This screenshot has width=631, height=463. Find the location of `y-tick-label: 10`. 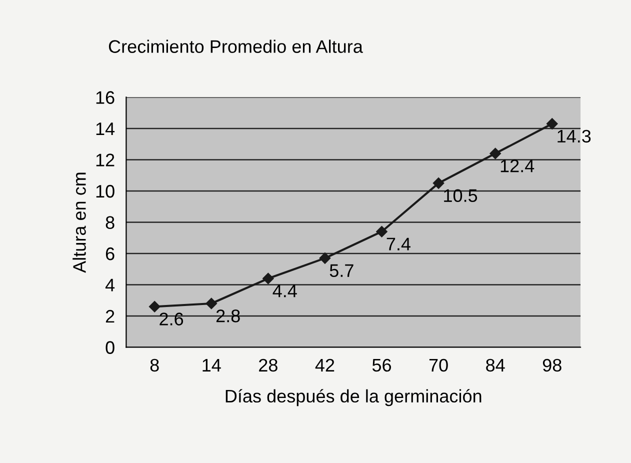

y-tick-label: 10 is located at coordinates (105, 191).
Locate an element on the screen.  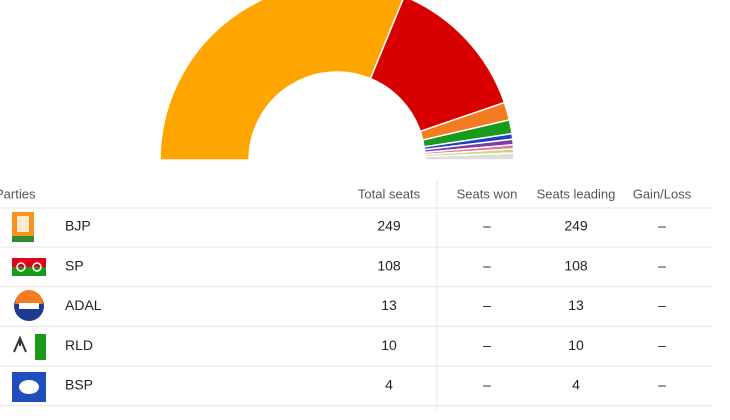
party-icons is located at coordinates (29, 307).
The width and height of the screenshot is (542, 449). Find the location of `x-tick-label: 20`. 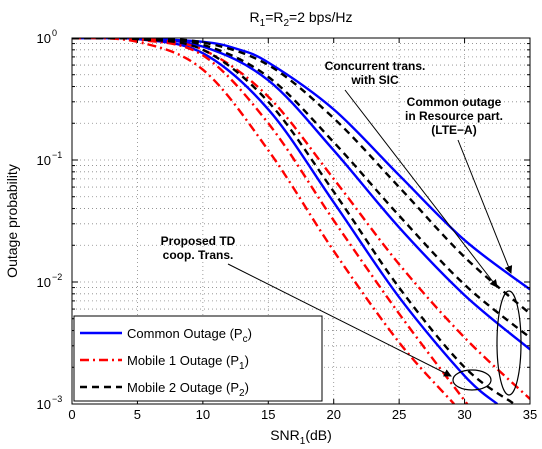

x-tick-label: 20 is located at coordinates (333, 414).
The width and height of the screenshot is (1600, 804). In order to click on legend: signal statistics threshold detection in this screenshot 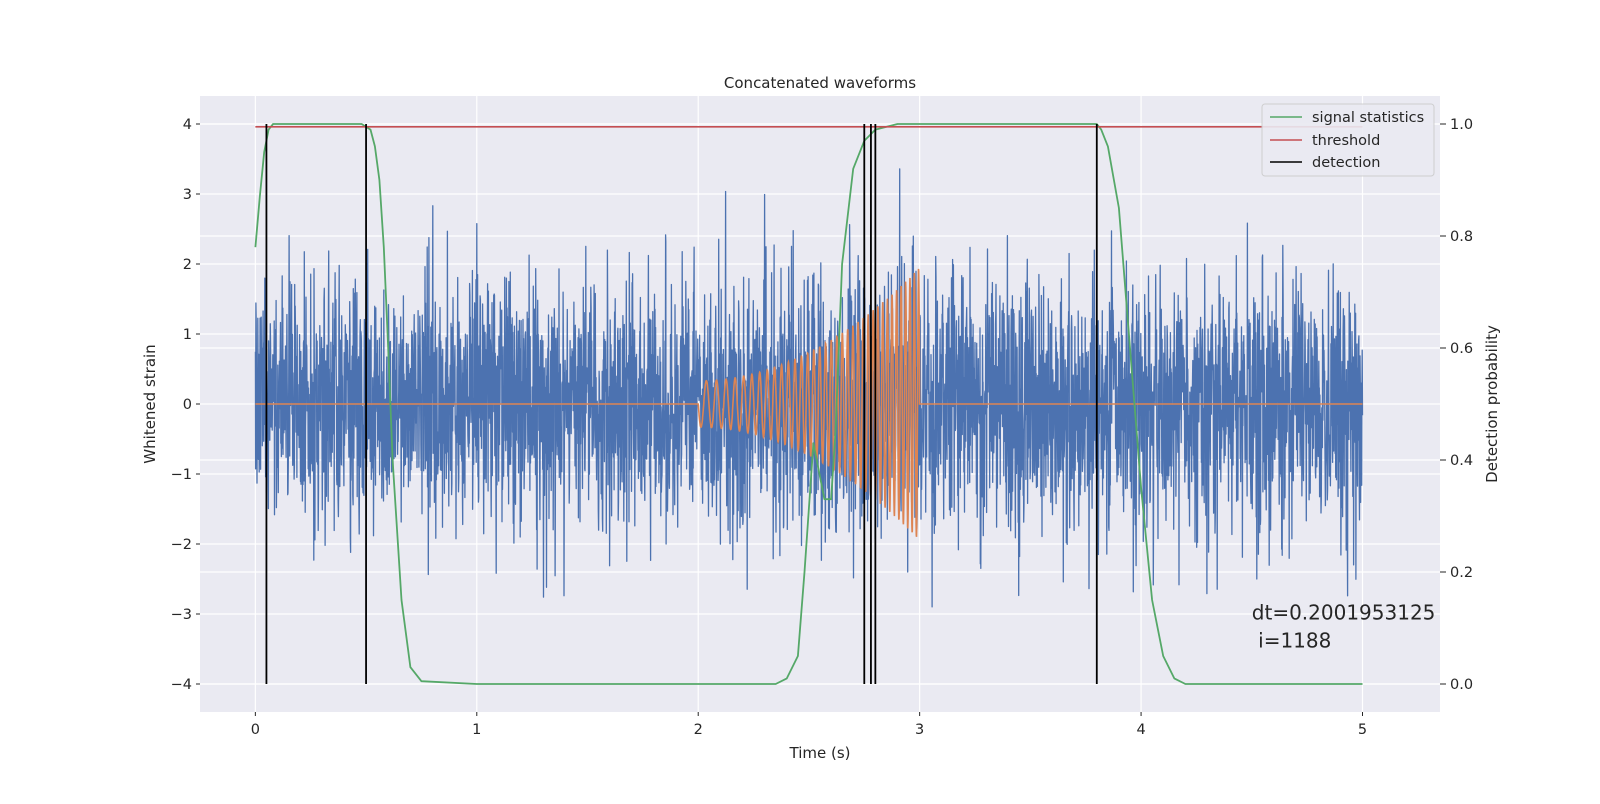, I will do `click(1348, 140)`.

######

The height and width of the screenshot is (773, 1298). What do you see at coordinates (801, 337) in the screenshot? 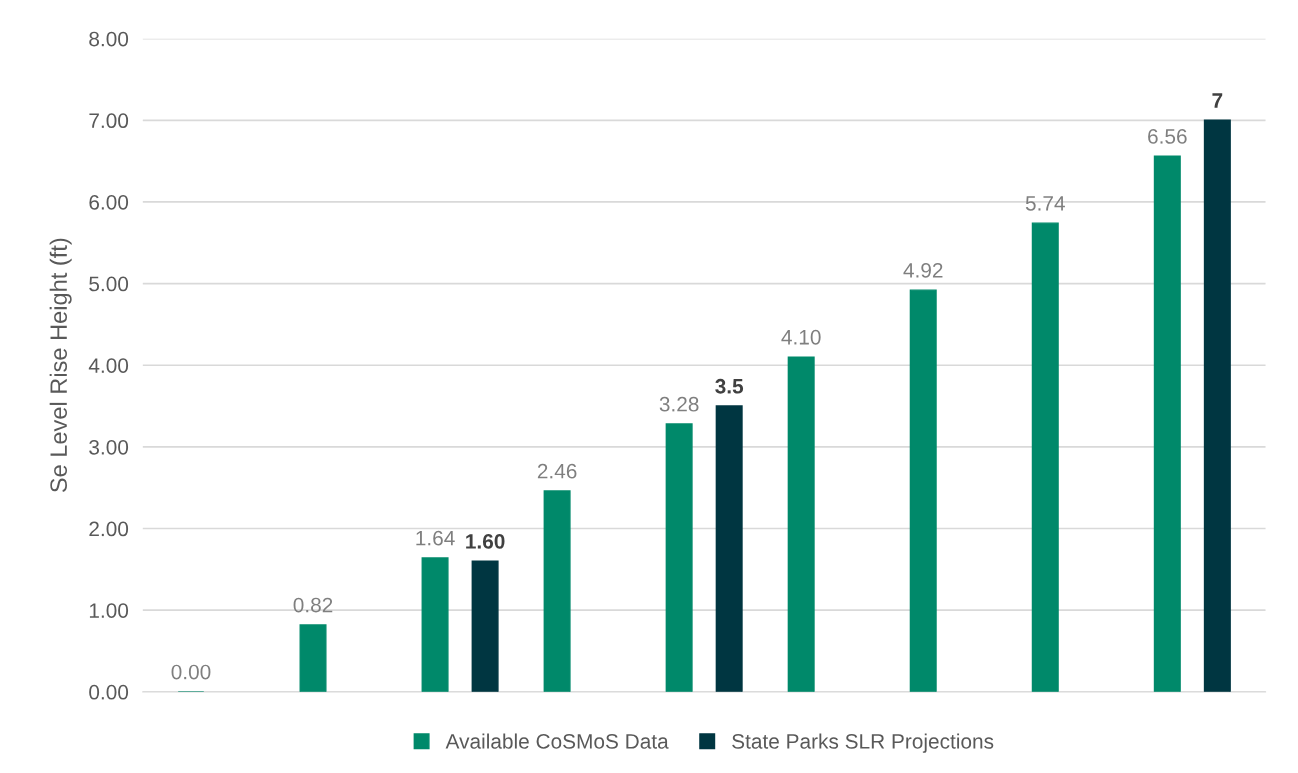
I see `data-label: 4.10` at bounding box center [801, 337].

######

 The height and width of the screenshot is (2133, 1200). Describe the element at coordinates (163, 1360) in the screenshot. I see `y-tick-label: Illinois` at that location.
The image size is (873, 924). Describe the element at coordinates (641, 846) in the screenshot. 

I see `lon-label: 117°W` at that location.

######

__ACTIVITY__: Output the lines between the one containing "This screenshot has" and the one containing "party-icons is located", inclusive, reproducing them verbatim. Leave out the pictures.

__YOUR RESPONSE__:
This screenshot has width=631, height=463. Find the location of `y-tick-label: 10`. 

y-tick-label: 10 is located at coordinates (105, 191).
Locate an element on the screen.  
party-icons is located at coordinates (29, 307).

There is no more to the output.